I looked at eToro when I first found out about Forex & unless things have changed, their spreads are twice as big as other brokers so that’s a bad sign in itself.

Say that there’s a guy in your town called Dave, you don’t know him but he’s won a few games of poker recently & a few acquaintances say that he’s a good player - would you give him your money to play with for a cut of his winnings? I certainly wouldn’t & that is effectively what you’re doing with eToro.

If anyone is going to lose your money then it should be you. Learn from those losses, evolve & move forward.

Actually eToro has awful spreads and their platform is not so good for ‘advanced’ (read: “I understand how to use a trading terminal”) users. The social trading function is interesting and made me get some real pips like 5 years ago.
Give it a try, you can sort users to copy by their performance and consistency in time. But if you are looking for a REAL forex broker, you’d better look somewhere else.
My 5 cents.

I think the main problem with all those “social trading sites” is that the people with the best historical results, and the most impressively-ranked records tend to be all the ones who have just had a lucky run using “crash-and-burn” techniques.

It is (at some sites - I don’t know about Etoro specifically) possible to learn to analyse their histories in enough detail to avoid that, but very few of the participants really do so in any realistic way, I suspect, and “inevitable accidents” abound.

It’s fairly easy for people wanting to attract “followers” to “learn their way around the system” and temporarily (sometimes even for as long as a few months) produce [U]apparently[/U] stellar results based on unsound techniques like averaging-down, grid techniques, and so on. Sometimes the MAE’s in their trading histories aren’t even disclosed, and what you see is that they closed 30 “successful” trades in a row: you [U]don’t[/U] see that at some points they were $100,000 in the hole to return an eventual profit of $100, or whatever it was.

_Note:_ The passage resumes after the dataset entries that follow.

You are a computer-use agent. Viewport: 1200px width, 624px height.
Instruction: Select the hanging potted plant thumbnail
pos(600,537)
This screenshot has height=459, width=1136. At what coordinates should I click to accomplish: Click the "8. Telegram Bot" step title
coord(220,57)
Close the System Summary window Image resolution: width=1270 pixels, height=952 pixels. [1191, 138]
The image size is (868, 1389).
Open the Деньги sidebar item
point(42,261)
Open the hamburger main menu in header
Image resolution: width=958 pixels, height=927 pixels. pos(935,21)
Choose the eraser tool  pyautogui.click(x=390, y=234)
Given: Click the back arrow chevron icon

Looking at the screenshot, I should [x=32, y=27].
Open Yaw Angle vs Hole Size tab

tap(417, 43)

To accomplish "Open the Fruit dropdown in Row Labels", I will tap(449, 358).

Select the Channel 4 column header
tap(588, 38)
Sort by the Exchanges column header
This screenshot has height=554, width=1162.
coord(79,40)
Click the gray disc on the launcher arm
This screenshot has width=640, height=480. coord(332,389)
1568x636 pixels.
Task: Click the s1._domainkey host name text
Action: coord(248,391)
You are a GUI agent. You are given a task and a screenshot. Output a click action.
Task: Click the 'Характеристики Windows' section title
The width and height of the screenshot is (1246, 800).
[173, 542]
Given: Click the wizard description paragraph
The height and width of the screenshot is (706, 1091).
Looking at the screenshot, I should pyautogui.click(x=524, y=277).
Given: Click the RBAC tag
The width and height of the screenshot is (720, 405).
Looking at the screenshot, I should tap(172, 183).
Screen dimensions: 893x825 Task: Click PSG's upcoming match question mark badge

I’m generalising, of course, and there are (a very few) exceptions.

Not sure if your intro really benefited anyone, but oh well. It does not matter what anyone thinks about them. The only thing that should matter is what you think about them. Anything can be profitable in the right hands, but copying others will never lead to a long-term profitable outcome.

I have a bad opinion. Some of the highest ranked traders there are actually terrible traders: drawdowns of +50%, keep open losing positions for months hoping for the price to get back. The whole etoro model is flawed - they reward the traders based on the volumes made instead of risk adjusted performance. I think that Darwinex.com has a much better model.